- [What is being asked]: Quote exactly, and only, the lines of the material below from the line with "June 2012 (204, 1695)" through the line with "May 2012 (204, 1709)".

- [Material for the task]:
★ ★ ★ ★ ★

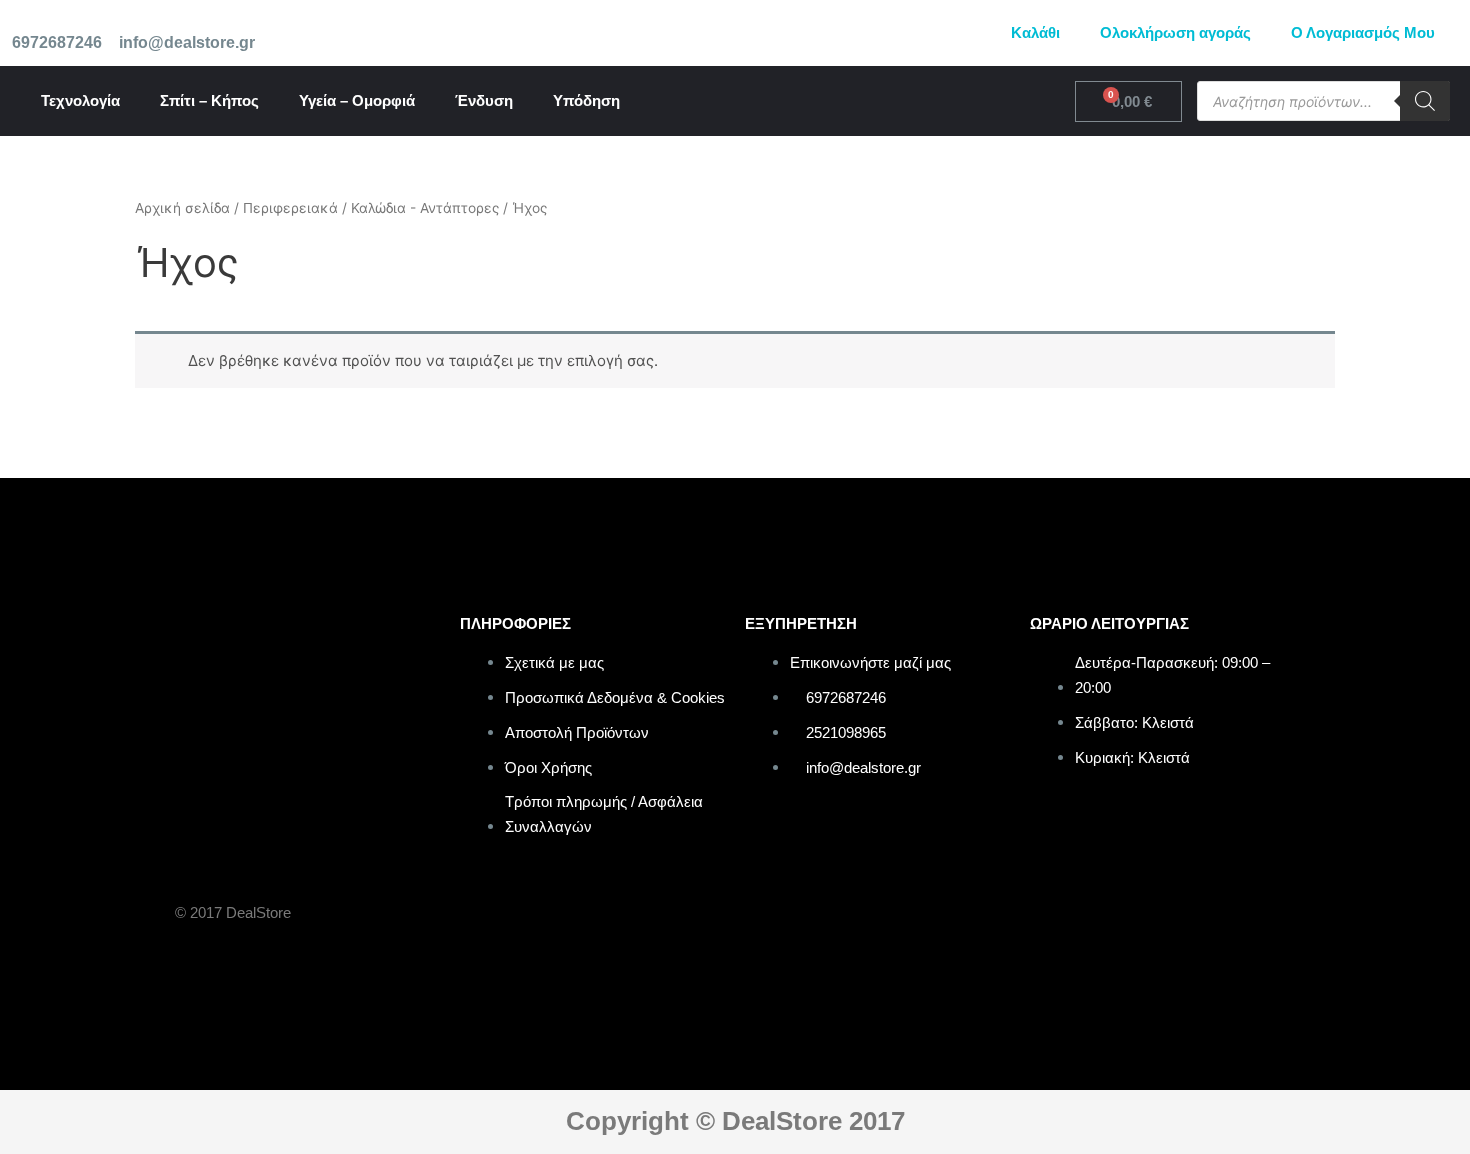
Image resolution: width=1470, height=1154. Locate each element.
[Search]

★ ★ ★ ★ ★

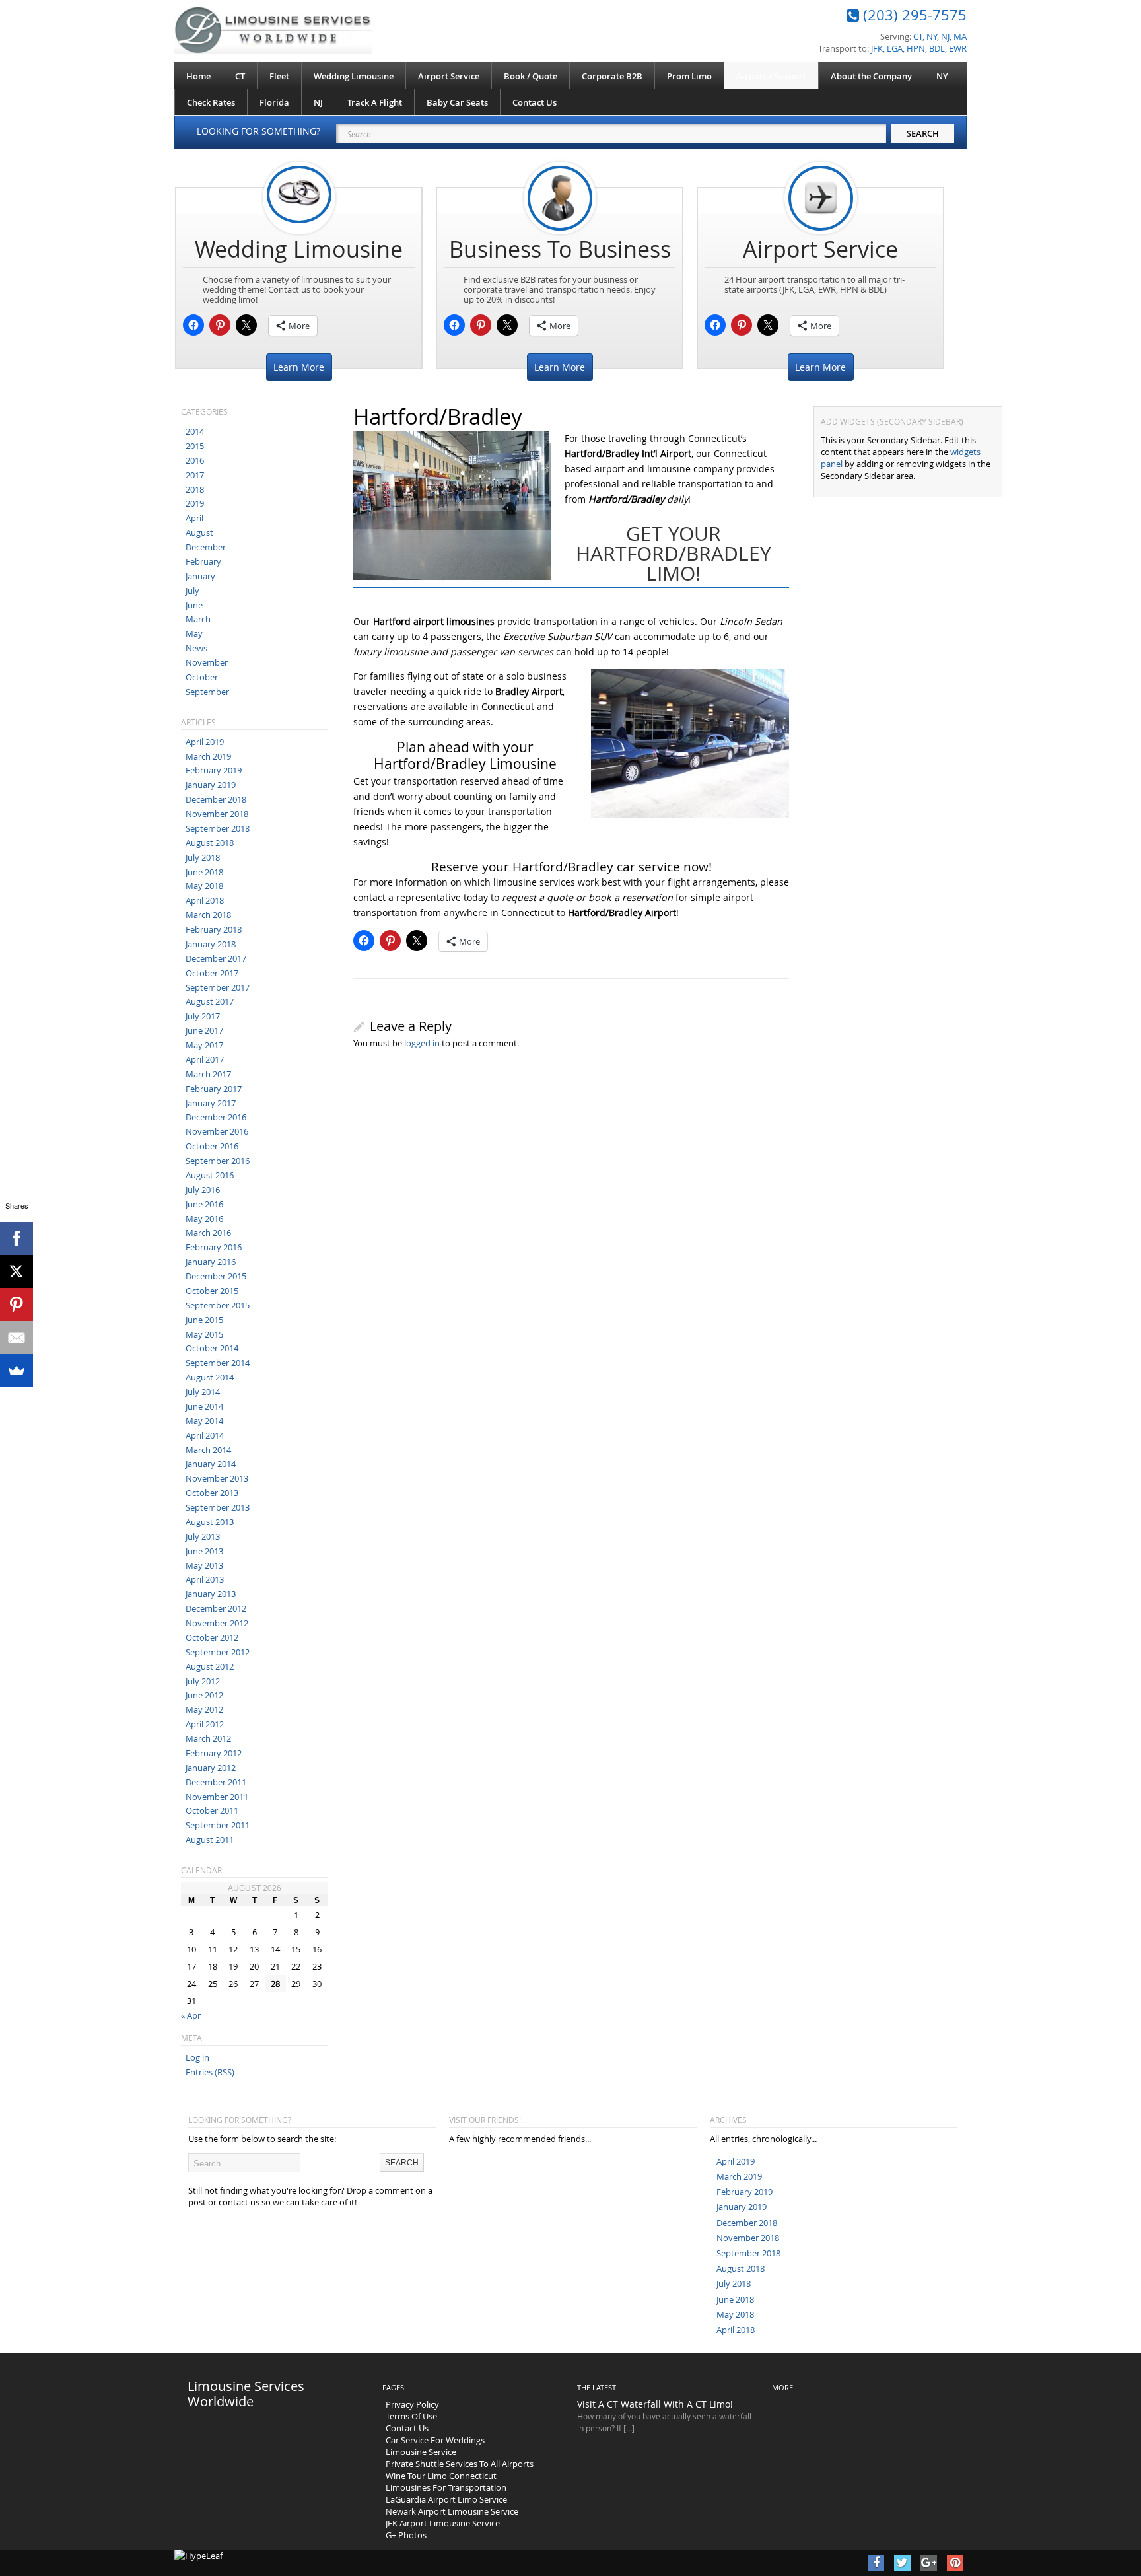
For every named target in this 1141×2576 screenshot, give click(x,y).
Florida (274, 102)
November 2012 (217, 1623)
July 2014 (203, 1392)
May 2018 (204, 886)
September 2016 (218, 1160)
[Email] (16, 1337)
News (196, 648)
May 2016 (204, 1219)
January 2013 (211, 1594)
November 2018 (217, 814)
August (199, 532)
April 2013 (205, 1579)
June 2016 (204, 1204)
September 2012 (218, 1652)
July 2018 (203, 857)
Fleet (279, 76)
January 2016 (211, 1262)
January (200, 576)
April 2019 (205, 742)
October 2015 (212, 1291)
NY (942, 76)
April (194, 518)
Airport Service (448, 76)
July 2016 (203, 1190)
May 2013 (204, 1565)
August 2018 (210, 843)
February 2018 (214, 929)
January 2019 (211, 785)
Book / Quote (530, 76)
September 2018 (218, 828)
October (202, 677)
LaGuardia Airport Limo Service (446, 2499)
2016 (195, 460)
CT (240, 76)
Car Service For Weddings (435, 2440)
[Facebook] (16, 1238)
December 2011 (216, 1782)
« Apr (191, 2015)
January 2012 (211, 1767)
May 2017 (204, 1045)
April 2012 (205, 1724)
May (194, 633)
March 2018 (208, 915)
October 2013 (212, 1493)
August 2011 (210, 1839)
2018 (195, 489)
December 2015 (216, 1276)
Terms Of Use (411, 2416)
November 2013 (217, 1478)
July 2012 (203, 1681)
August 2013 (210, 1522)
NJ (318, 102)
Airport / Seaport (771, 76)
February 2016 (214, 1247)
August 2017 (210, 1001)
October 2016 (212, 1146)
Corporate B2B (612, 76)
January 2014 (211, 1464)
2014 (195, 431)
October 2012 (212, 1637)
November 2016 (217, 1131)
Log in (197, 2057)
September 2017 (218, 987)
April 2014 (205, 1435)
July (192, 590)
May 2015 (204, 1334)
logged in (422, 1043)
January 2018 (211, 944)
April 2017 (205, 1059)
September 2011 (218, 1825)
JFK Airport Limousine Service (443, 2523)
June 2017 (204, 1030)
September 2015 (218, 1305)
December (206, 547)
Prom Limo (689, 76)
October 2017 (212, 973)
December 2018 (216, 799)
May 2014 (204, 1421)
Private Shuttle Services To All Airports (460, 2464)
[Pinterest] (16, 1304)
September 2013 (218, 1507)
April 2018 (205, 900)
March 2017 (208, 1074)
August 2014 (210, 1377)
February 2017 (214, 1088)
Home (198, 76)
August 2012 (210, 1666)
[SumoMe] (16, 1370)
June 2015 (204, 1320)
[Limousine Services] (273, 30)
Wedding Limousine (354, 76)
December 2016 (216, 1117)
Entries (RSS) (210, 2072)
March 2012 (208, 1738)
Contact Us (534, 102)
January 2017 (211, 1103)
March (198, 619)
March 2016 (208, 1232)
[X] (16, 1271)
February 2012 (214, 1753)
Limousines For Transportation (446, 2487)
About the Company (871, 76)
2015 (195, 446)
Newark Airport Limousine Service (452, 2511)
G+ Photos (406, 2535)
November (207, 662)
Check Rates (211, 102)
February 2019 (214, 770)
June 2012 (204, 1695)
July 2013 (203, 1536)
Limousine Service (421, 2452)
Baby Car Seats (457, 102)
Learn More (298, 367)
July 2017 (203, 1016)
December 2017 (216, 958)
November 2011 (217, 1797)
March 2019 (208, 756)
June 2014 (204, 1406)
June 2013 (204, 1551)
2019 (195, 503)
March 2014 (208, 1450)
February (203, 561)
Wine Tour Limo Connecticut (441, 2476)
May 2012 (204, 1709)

★ ★ ★ ★ ★

- [Exercise solution]:
June 2012 (204, 1695)
July 2013 (203, 1536)
Limousine Service (421, 2452)
Baby Car Seats (457, 102)
Learn More (298, 367)
July 2017 (203, 1016)
December 2017 (216, 958)
November 2011 (217, 1797)
March 2019 (208, 756)
June 2014 (204, 1406)
June 2013 (204, 1551)
2019 (195, 503)
March 2014 (208, 1450)
February (203, 561)
Wine Tour Limo Connecticut (441, 2476)
May 2012 (204, 1709)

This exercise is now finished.